* What to produce: Exactly the lines from the opening of the records through the line containing "Load more comments" should be copied, with both included.
======== Extracted records ========
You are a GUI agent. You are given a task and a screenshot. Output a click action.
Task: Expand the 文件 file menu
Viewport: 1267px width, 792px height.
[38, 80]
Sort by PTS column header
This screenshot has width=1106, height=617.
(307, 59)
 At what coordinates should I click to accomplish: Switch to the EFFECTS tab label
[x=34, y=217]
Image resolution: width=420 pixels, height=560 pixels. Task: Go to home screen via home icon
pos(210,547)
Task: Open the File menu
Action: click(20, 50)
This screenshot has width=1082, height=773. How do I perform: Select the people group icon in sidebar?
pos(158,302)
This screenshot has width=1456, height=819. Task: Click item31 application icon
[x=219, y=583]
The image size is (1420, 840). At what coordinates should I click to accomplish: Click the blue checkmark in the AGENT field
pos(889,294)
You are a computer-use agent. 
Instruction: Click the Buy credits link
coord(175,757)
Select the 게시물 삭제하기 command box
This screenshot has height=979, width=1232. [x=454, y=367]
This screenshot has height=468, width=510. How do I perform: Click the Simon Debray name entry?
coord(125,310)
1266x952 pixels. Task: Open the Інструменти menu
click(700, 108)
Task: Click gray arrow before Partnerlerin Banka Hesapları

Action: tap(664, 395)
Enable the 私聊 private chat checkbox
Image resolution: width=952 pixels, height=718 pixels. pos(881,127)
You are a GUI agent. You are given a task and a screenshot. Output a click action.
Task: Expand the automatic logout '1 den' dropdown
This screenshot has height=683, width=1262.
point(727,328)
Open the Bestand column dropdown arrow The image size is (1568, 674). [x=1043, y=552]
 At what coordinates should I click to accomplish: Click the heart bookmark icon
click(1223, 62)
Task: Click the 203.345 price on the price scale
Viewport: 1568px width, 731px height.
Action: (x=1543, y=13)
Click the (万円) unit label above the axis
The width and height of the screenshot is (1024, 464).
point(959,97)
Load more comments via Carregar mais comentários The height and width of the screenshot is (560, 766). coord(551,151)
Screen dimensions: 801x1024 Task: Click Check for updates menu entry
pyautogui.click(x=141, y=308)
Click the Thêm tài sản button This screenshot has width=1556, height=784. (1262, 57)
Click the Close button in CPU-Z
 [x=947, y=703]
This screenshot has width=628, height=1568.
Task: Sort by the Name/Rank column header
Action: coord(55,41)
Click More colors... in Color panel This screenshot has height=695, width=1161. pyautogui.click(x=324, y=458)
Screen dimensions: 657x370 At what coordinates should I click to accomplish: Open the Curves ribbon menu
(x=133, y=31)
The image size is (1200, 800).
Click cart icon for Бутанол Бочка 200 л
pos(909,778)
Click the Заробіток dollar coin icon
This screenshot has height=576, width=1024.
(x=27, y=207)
========
* Task result:
You are a GUI agent. You are given a task and a screenshot. Output a click action.
Task: Expand the 文件 file menu
Viewport: 1267px width, 792px height.
[38, 80]
Sort by PTS column header
This screenshot has width=1106, height=617.
(307, 59)
 At what coordinates should I click to accomplish: Switch to the EFFECTS tab label
[x=34, y=217]
Image resolution: width=420 pixels, height=560 pixels. Task: Go to home screen via home icon
pos(210,547)
Task: Open the File menu
Action: click(20, 50)
This screenshot has width=1082, height=773. How do I perform: Select the people group icon in sidebar?
pos(158,302)
This screenshot has width=1456, height=819. Task: Click item31 application icon
[x=219, y=583]
The image size is (1420, 840). At what coordinates should I click to accomplish: Click the blue checkmark in the AGENT field
pos(889,294)
You are a computer-use agent. 
Instruction: Click the Buy credits link
coord(175,757)
Select the 게시물 삭제하기 command box
This screenshot has height=979, width=1232. [x=454, y=367]
This screenshot has height=468, width=510. How do I perform: Click the Simon Debray name entry?
coord(125,310)
1266x952 pixels. Task: Open the Інструменти menu
click(700, 108)
Task: Click gray arrow before Partnerlerin Banka Hesapları

Action: tap(664, 395)
Enable the 私聊 private chat checkbox
Image resolution: width=952 pixels, height=718 pixels. pos(881,127)
You are a GUI agent. You are given a task and a screenshot. Output a click action.
Task: Expand the automatic logout '1 den' dropdown
This screenshot has height=683, width=1262.
point(727,328)
Open the Bestand column dropdown arrow The image size is (1568, 674). [x=1043, y=552]
 At what coordinates should I click to accomplish: Click the heart bookmark icon
click(1223, 62)
Task: Click the 203.345 price on the price scale
Viewport: 1568px width, 731px height.
Action: (x=1543, y=13)
Click the (万円) unit label above the axis
The width and height of the screenshot is (1024, 464).
point(959,97)
Load more comments via Carregar mais comentários The height and width of the screenshot is (560, 766). coord(551,151)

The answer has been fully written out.